▸ Exercise directions
After locating "For every named" in the listing below, copy that line and each one after it exactly, ending with the line that has "Home (25, 68)".

▸ Source material
# # # # # # #
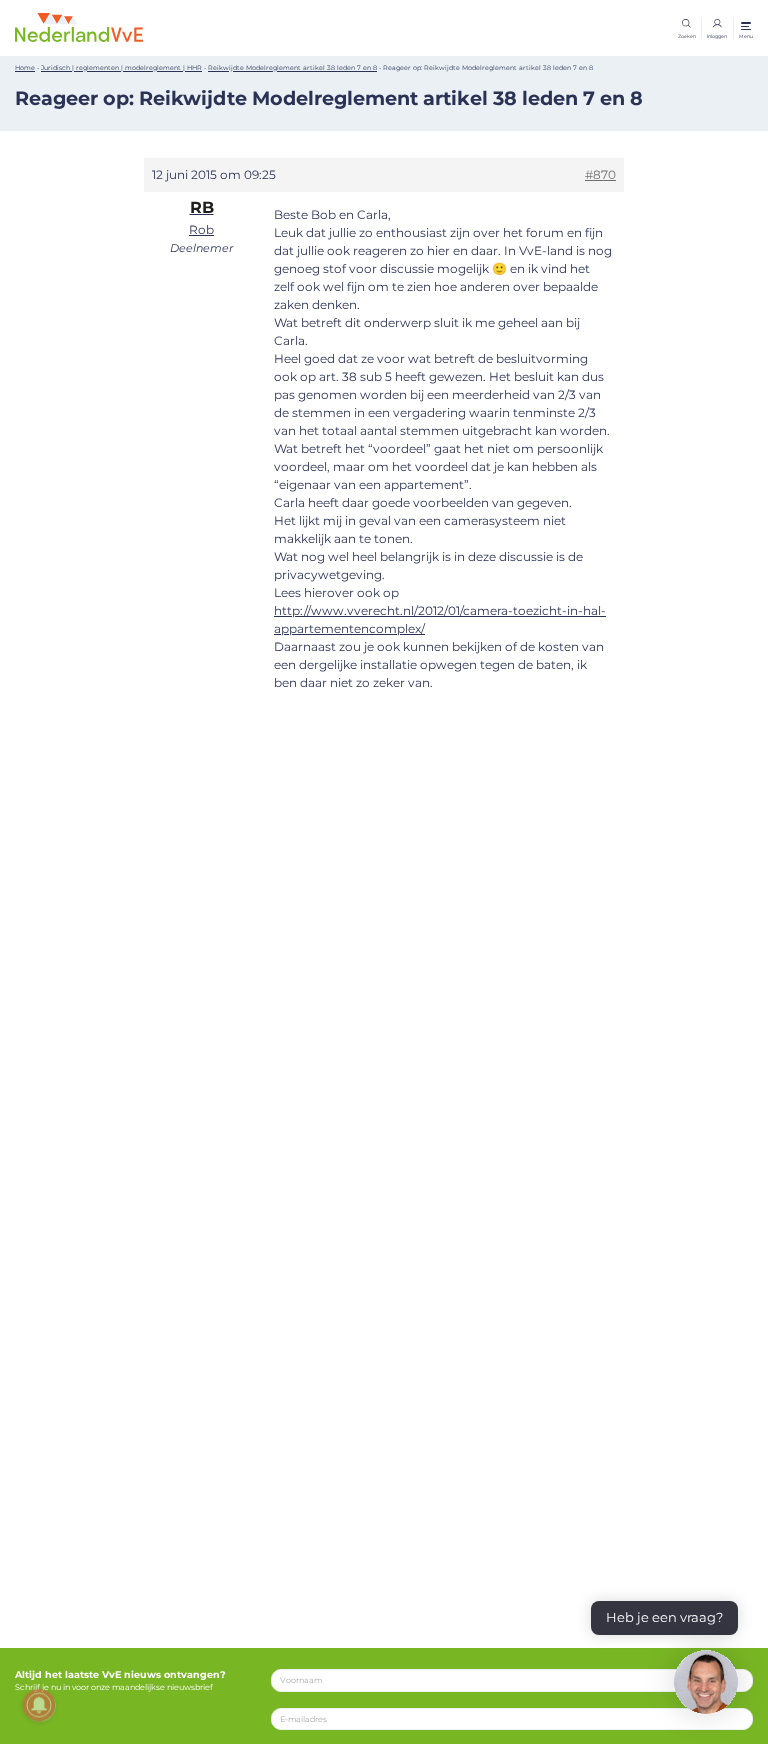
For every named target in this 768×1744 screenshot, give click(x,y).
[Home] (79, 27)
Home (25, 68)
# # # # # # #
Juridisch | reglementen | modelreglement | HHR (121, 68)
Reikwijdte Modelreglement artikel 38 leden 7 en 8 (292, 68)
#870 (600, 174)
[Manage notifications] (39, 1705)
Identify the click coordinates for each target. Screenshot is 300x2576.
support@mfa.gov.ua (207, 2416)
# # # # # # #
▸ Completed exercise
For every named target in this 768×1744 screenshot, give click(x,y).
[Home] (79, 27)
Home (25, 68)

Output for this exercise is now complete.